Einige Wehrpflicht-Verbissene bemühen nun einmal mehr den drohenden „Staat im Staate“ sowie die vermeintlich wegbrechende Verankerung der Soldaten in der Gesellschaft. Die Frage, ob die Bundeswehr in Zukunft genug und vor allem auch die qualitativ richtigen Freiwilligen bekommt, treibt die politische Leitung und die militärische Führung mit Recht um. Die deutsche Gesellschaft scheint allerdings deutlich mehr wegen der nun fehlenden Zivildienstleistenden in sozialen Einrichtungen besorgt. Verteidigungsminister de Maizière beeilt sich deswegen zu sagen, er sehe den Platz der Bundeswehr auch weiterhin in der Mitte der Gesellschaft. Das allerdings ist nur zum Teil eine Frage der Wehrpflicht, sondern eher eine Frage der Akzeptanz deutscher Soldaten, die ihre Pflicht für Deutschland tun, durch die Gesellschaft.

 In unserer Gesellschaft ist das Interesse an der Bundeswehr sehr wenig ausgeprägt und, wenn es gut geht, durch "freundliches Desinteresse" gekennzeichnet. In Deutschland darf man Soldaten ungestraft "Mörder" nennen. Die Berichterstattung in den meisten Medien konzentriert sich auf Negativaspekte, auf Skandale und Fehlleistungen von Soldaten. Die Bundeswehr wird auf regionaler und kommunaler Ebene eher als Wirtschaftsfaktor wahrgenommen, denn als Organisation, in der es eine Ehre ist, zu dienen. Die Teilnahme der Soldaten der Bundeswehr am Krieg in Afghanistan wird durch die Mehrheit der Bevölkerung negativ beurteilt, mehrheitliche Solidarität ist von dieser Gesellschaft für Soldaten derzeit nicht zu erwarten. Die Haltung der Gesellschaft der Bundeswehr gegenüber ist indifferent.
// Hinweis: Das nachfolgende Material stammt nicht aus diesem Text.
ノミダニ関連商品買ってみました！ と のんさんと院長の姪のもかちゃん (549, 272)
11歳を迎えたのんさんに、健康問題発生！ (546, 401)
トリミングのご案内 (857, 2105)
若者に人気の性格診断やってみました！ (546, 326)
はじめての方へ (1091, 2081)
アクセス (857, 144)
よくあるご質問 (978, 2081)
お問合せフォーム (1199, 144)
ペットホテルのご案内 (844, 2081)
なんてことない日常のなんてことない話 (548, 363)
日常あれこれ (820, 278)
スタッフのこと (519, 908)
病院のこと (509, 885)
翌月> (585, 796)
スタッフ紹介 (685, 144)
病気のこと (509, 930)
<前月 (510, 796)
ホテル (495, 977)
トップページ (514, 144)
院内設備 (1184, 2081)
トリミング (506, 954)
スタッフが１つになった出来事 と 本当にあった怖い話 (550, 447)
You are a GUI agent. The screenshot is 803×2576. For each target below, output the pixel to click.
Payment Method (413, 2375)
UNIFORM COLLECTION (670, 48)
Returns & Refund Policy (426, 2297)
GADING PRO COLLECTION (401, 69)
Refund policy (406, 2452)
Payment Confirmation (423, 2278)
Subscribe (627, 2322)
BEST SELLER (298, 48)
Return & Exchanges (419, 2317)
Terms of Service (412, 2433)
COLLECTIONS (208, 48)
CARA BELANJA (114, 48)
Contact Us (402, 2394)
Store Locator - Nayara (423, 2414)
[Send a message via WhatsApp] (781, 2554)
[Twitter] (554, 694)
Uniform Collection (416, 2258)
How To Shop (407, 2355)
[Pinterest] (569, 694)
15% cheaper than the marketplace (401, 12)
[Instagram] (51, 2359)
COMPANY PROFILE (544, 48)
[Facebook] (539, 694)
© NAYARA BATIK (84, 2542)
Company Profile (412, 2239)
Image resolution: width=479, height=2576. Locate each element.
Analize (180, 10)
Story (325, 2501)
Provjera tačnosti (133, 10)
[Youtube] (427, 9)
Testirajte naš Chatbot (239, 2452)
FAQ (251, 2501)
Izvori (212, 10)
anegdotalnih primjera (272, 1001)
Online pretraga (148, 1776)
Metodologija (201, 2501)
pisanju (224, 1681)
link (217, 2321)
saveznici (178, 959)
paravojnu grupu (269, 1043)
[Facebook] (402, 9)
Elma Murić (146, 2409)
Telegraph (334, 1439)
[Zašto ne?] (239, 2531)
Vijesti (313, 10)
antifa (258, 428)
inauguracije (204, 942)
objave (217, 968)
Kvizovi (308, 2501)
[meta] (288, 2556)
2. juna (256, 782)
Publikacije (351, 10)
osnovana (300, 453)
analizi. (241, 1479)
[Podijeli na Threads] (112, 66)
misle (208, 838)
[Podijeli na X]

Die Bundeswehr genießt in der Gesellschaft nicht die Anerkennung, die sie verdient. Und mit der Aussetzung der Wehrpflicht könnten die Streitkräfte im Bewusstsein der Bevölkerung noch mehr an Boden verlieren.

Es ist deswegen Aufgabe der Politik, das Aussetzen der Wehrpflicht intensiv zu begleiten und durch Information, Kommunikation sowie nachhaltige Solidarität mit der Bundeswehr, die Anerkennung des militärischen Dienstes für Deutschland durch die Gesellschaft zu verbessern. Dann werden auch Freiwilligen-Streitkräfte integriert bleiben und dann kann es irgendwann einmal durchaus als Ehre angesehen sein, der Bundesrepublik Deutschland treu zu dienen. Mit solchen Rahmenbedingungen ließen sich auch genug und die geeigneten Freiwilligen für die Bundeswehr finden.